If you want to take a look at the Treasury Department’s latest statement for its bank accounts, it is available online now at fms.treas.gov/dts/index.html. The statement is like a fiscal snapshot of a nation rapidly descending into bankruptcy.
According to the Daily Treasury Report for Feb. 28, the federal government took in $851.47 billion in revenues in February — which included $63.7 billion in new net debt. On the other side of the ledger, it spent $1.009 trillion over the course of the month, including $585 billion to redeem maturing government securities. That gave the government a deficit for the month of $158.5 billion.
To keep the national debt from growing by more than the $63.7 billion in new net debt the Treasury undertook in February, the Obama administration drew down the Treasury’s cash reserves to cover the shortfall.
At the beginning of February, according to the statement, the Treasury had $349.1 billion in cash in its accounts. At the end of February, it had only $190.6 billion.
Taking a slightly longer view, it is clear that from January to February the government significantly altered the way it handled its money. In January, the government indulged a great deal more net borrowing — adding $105.8 billion in net debt. At the same time, it did not drain its cash account at all. Instead, it started the month with $342.7 billion cash on hand and finished with $349.1 billion.
But by the end of January, in addition to having amassed $349.1 billion in cash reserves, the Treasury had also amassed a total national debt of $14.131 trillion, of which $14.078 trillion was subject to a legal $14.294 trillion limit on the national debt. Heading into February, the Treasury was only legally authorized to borrow another $215.4 billion. If it continued to increase the debt at January’s pace of $105.8 billion per month, it would take little more than two months to exhaust the government’s legal borrowing authority.
As Matt Cover pointed out in a recent CNSNews.com report, as the Treasury approaches the debt ceiling, it can draw down its cash reserve.
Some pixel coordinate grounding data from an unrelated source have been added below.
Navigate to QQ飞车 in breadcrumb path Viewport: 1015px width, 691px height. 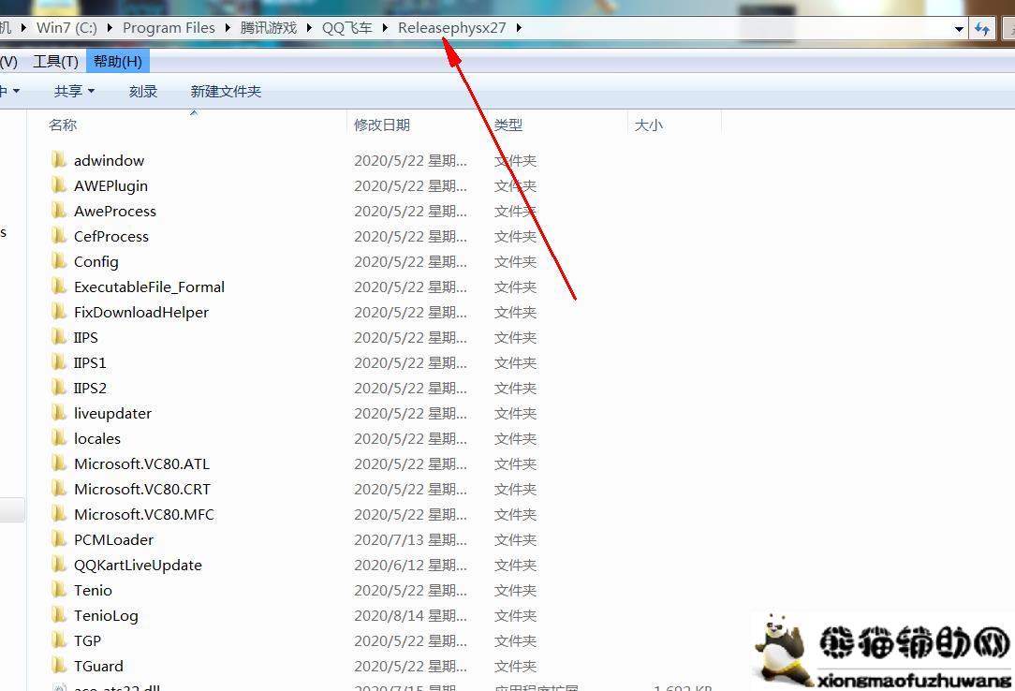[346, 28]
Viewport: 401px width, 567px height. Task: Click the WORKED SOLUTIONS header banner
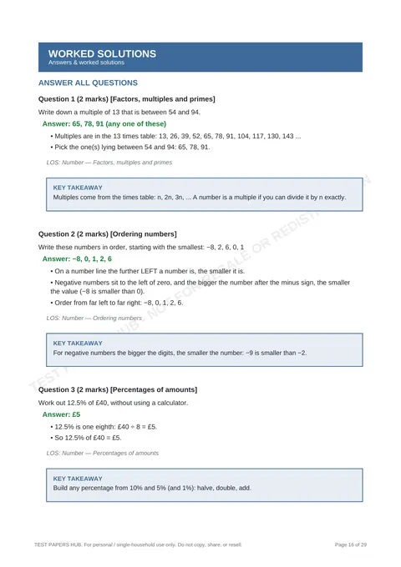[201, 58]
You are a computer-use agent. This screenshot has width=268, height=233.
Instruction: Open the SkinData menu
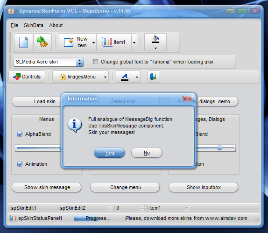[x=34, y=25]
That is exactly what it did in February.
The problem with this tactic is that if the Treasury continues to draw down its cash reserves at February’s pace of $158.5 billion per month, it will drain its remaining stash of $190.6 billion in less than five weeks.
So, now we see the Treasury’s dilemma: It could go back to borrowing at its January rate, but then it would run out of legal borrowing authority in a matter of weeks. Or it could continue to spend down its cash reserves at February’s rate, but then it would run out of cash in a matter of weeks.
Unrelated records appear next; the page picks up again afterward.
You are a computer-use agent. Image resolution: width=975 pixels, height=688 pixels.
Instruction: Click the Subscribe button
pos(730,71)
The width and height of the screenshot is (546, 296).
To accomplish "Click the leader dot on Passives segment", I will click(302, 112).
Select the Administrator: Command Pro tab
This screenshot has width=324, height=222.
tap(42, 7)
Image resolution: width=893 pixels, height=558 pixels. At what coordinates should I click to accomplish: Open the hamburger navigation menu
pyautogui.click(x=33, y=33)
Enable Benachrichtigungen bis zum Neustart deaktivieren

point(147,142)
Either way, in a matter of weeks, the federal government’s broke.
What’s a $3.819-trillion-per-year federal behemoth to do in such a situation?
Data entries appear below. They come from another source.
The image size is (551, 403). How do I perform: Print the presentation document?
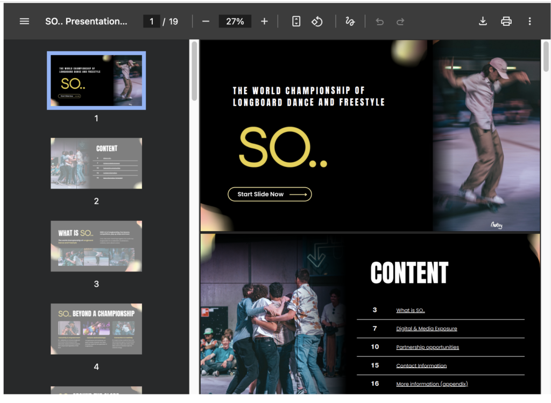pos(506,22)
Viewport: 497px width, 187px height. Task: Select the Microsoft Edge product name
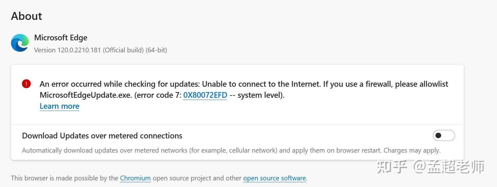coord(61,38)
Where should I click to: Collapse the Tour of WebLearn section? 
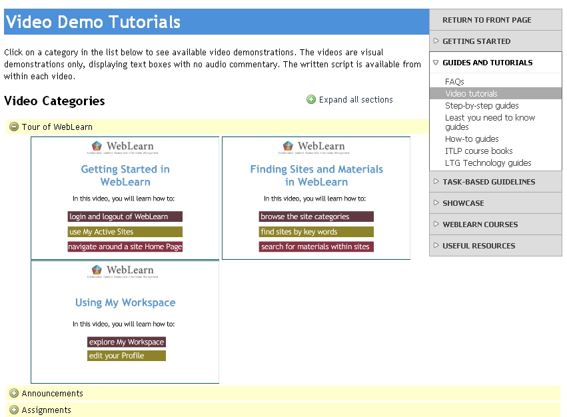pos(14,127)
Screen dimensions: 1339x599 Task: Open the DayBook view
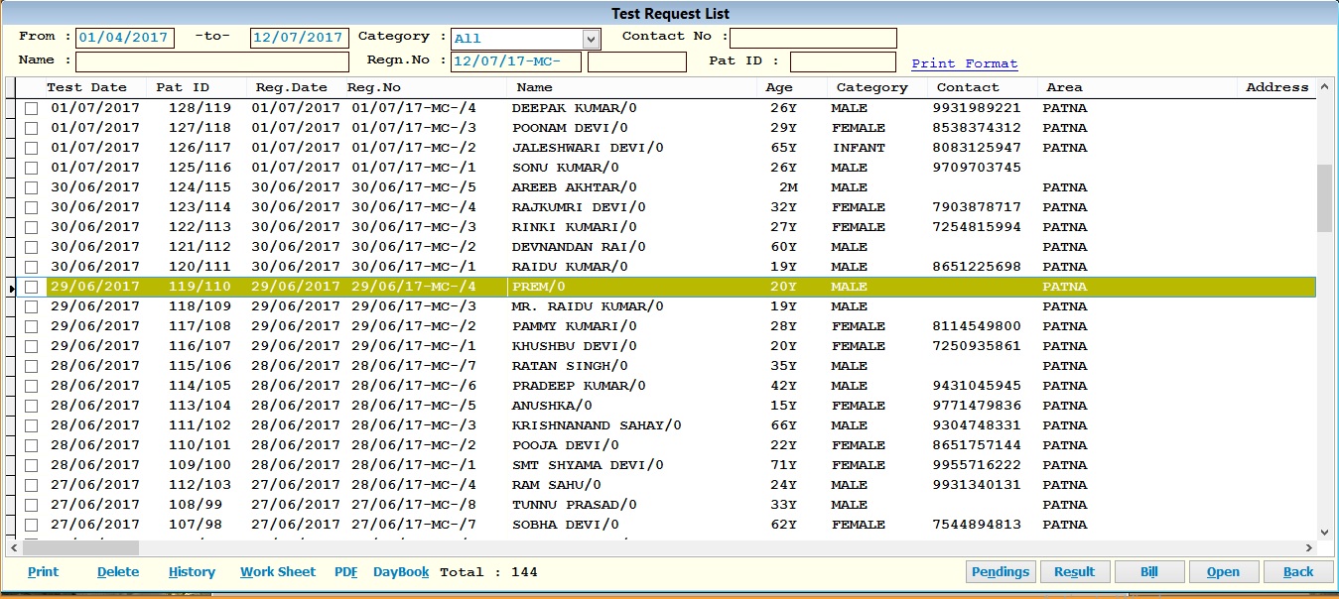pos(400,571)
One solution would be to have Congress and President Barack Obama enact a new law upping the limit on the amount of money the Treasury can borrow.
But that would be very politically inconvenient. Right now, you see, Congress and the president are trying to finally work out legislation to fund the government for fiscal year 2011 — which started five months ago on Oct. 1, 2010.
At this moment, Congress is prepared to send the president a continuing resolution that will keep the government funded for two weeks past March 4, when the current continuing resolution funding the government expires.
House Republicans say this two-week continuing resolution will cut $4 billion from this year’s budget — that is $4 billion from a $3.819 trillion budget that is projected to run a $1.645 trillion deficit.
The $4 billion the proposed two-week continuing resolution would cut is about one-fortieth of the $158.5 billion shortfall the government needed to drain last month from its cash reserve. In other words, it equals less than one day’s worth of federal overspending.
As of Feb. 25, according to the Treasury’s Department’s Bureau of the Public Debt, the total federal debt equaled $14.195 trillion ($14,194,764,339,462.64). There are 112,611,029 households in the United States, according to the Census Bureau. That means the federal government already owes $126,051 for every household in the country.
It will be more next month, the month after that and the month after that, and next year — no matter which party wins the debate over the latest continuing resolution.
Neither President Obama nor Senate Democrats nor House Republicans have presented a plan that would produce a federal surplus and actually reduce our national debt. They are only debating who is more likely to marginally delay the inevitable day of reckoning.